The first is trust and transparency. Many AI systems, especially those using deep learning, act as “black boxes” and produce technically accurate decisions that are difficult to explain. With critical infrastructures like the power grid, this creates issues of accountability and public trust. Who is responsible for the wrong call that leads to interruption or worsening of service?
The second is a fragmented policy framework. There are no general standards for measuring AI's own energy use or environmental impact, and conflicting legal and technical standards create barriers to safe and effective operations, especially across borders. Without harmonized standards, interoperability is reduced, reliability is reduced, and local coordination is difficult.
The third is digital division. Not all economies, regions, or communities have equal access to digital infrastructure, quality data, or skilled technological workforces. Without coordinated support, AI deployments risk strengthening inequality in favour of resourced actors, leaving smaller utilities or vulnerable groups.
An important technical barrier is interoperability. Due to the lack of common data protocols and communication standards, smart appliances or distributed generators often cannot “discuss” grid operators or price signals in real time. This limits the effectiveness of AI in enabling smarter energy decisions at all levels.
Data access and quality are also fundamental. AI systems are as good as the data they are trained. Without timely, interoperable, and secure data from generation to end use, AI cannot be reliably executed.
Policy for powering smart grids
Even the smartest AI can't succeed if the right system is not in place. Therefore, policy frameworks and collaboration are just as important as the technology itself.
One of the priorities of the APEC economy is to develop sharing rules and standards. When it comes to how AI is managed, especially transparency, data use, and accountability, it makes it easier to deploy new technologies safely and at scale across borders.
What is a practical way to get there? Regulatory Sandbox and a joint pilot project. These are safe spaces where governments and businesses can test ideas that begin with low-risk applications, such as AI weather forecasting for renewable energy.
However, good policies and standards alone are not enough. AI relies on trustworthy, secure, shared data. In other words, it is essential that local coordination is enhanced, focusing on open data standards, cybersecurity and privacy protection. Without this foundation, even the most advanced models will not fulfill their promises.
Finally, investment in AI needs to expand to people. Engineers, policy makers, and systems operators need the right skills to responsibly design, use and oversee AI. APEC could lead the creation of regional-wide training programs that connect technical know-how with real energy challenges.
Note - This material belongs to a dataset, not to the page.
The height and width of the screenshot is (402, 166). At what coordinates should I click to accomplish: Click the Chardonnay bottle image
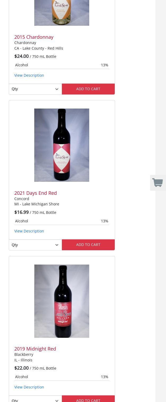(62, 13)
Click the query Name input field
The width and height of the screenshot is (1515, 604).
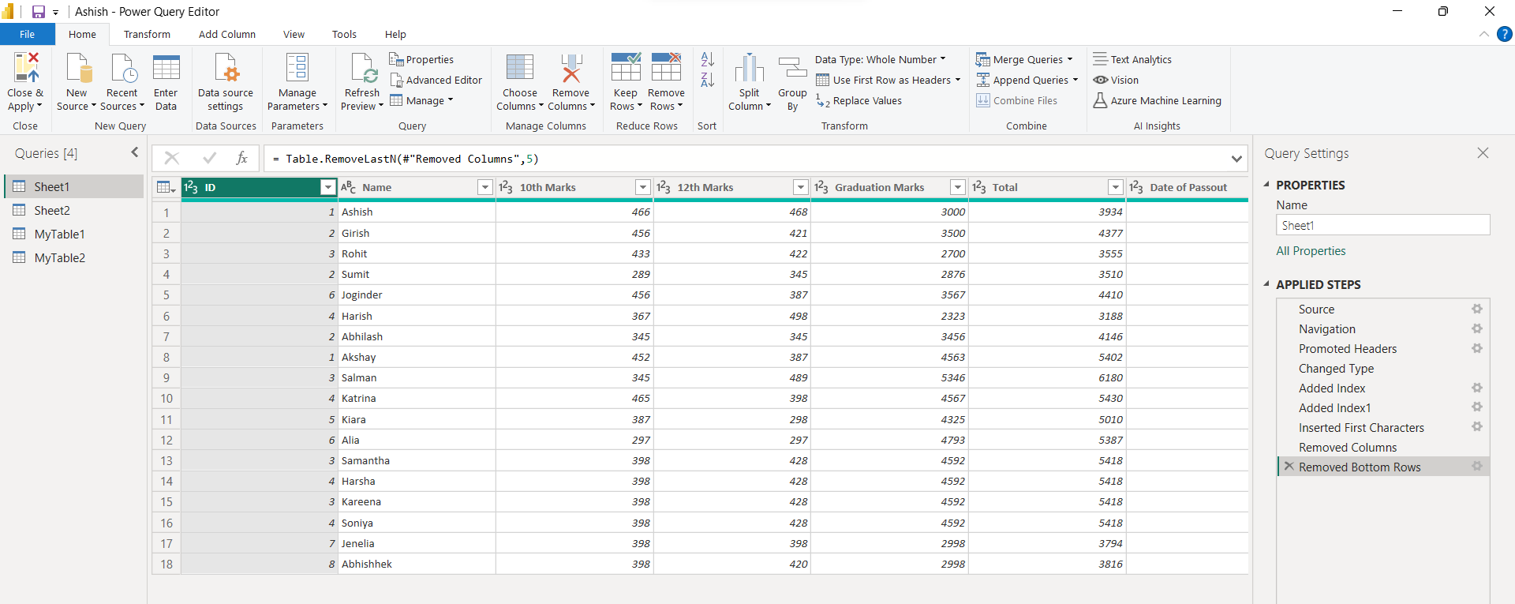tap(1382, 225)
Ultimately, AI is just part of the puzzle. True progress comes when the economy works together to share knowledge, build trust, and make energy smarter for all.
Emmanuel A. San Andres is a senior analyst and Ashley Tesharonic Casia Agian is an intern with the APEC Policy Support Unit. For more information on this topic, use AI to download policy briefs to enhance your efficient and resilient energy systems.
/Public release. This material of the Organization of Origin/Author is a point-in-time nature and may be edited for clarity, style and length. Mirage.news does not take any institutional position or aspect, and all views, positions and conclusions expressed here are the views of the authors alone.